Effect of plastic mulching on soil organic carbon chemical stability: Insights from soil organic carbon chemical fractions and structure

Plastic mulching (PM) is commonly applied in dryland agriculture to improve crop production on China’s Loess Plateau. With the increasing emphasis on carbon neutrality in agriculture, understanding the PM effect on soil organic carbon (SOC) has become critically important. Most existing studies have focused on the change in SOC content after applying PM, whereas the change in SOC chemical stability remains unclear.
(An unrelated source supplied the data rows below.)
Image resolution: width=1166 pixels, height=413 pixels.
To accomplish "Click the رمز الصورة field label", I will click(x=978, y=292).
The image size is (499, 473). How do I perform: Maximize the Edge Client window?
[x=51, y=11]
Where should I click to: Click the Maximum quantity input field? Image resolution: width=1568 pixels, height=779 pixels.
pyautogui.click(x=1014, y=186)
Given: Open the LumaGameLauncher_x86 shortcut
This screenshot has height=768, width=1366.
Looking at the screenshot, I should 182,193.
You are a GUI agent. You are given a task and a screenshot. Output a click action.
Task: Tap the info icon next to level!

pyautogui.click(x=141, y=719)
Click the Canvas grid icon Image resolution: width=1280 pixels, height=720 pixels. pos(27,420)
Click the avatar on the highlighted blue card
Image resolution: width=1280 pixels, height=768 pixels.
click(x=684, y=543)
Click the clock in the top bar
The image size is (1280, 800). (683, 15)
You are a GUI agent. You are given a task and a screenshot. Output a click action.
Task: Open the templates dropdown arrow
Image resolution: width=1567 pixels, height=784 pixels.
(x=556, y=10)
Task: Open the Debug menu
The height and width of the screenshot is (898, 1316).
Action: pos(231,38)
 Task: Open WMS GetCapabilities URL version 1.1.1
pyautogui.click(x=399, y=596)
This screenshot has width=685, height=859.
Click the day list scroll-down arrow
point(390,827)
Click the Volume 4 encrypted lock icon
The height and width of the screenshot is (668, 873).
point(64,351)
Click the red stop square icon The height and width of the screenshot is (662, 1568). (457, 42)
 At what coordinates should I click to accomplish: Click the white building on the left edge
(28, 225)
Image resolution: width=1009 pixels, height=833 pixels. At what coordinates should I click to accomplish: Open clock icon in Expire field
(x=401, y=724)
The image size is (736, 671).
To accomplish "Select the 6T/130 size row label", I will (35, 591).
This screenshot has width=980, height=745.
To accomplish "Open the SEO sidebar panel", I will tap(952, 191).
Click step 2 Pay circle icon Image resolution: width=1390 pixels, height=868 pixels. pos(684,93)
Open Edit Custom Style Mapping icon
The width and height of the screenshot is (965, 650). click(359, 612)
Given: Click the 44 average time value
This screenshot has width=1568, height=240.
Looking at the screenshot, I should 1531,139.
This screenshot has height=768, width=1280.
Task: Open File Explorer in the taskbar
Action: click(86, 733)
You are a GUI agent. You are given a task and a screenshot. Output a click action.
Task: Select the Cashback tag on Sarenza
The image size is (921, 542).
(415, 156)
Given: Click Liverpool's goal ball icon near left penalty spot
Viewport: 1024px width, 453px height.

Thus, this study conducted a 3-year winter wheat–summer maize rotation experiment to assess the PM effects on crop production, SOC content, carbon-degrading enzyme activities, SOC chemical fractions and structure, and SOC chemical stability. The results indicated that PM increased annual aboveground biomass and grain yield by 8307 and 4189 kg ha⁻¹, respectively, but had no effect on harvest index. Due to increased soil carbon inputs, SOC content under PM was 0.61 g kg⁻¹greater than that under no mulching (NM). PM positively affected the activities of hydrolytic enzymes (β-glucosidase: +14.4 %; cellobiohydrolase: +25.7 %; β-1,4-xylosidase: +25.9 %) but did not change the activities of oxidative enzymes (polyphenol oxidase and peroxidase). The PM-induced changes in soil carbon inputs and carbon-degrading enzyme activities largely contributed to the changes in SOC chemical fractions and structure. For SOC chemical fractions, the contents of labile carbon pools I and II remained unchanged following PM application, whereas the content of recalcitrant carbon pool increased by 0.66 g kg⁻¹. For SOC chemical structure, NM and PM yielded comparable relative abundance of the alkyl, O-alkyl, aromatic, and carbonyl carbon functional groups. Five SOC chemical stability indices, which were calculated based on SOC chemical fractions and structure, did not differ between PM and NM. Thus, PM did not alter SOC chemical stability. These findings deepen our understanding of SOC sequestration under increased crop production in PM-based dryland agriculture on China’s Loess Plateau.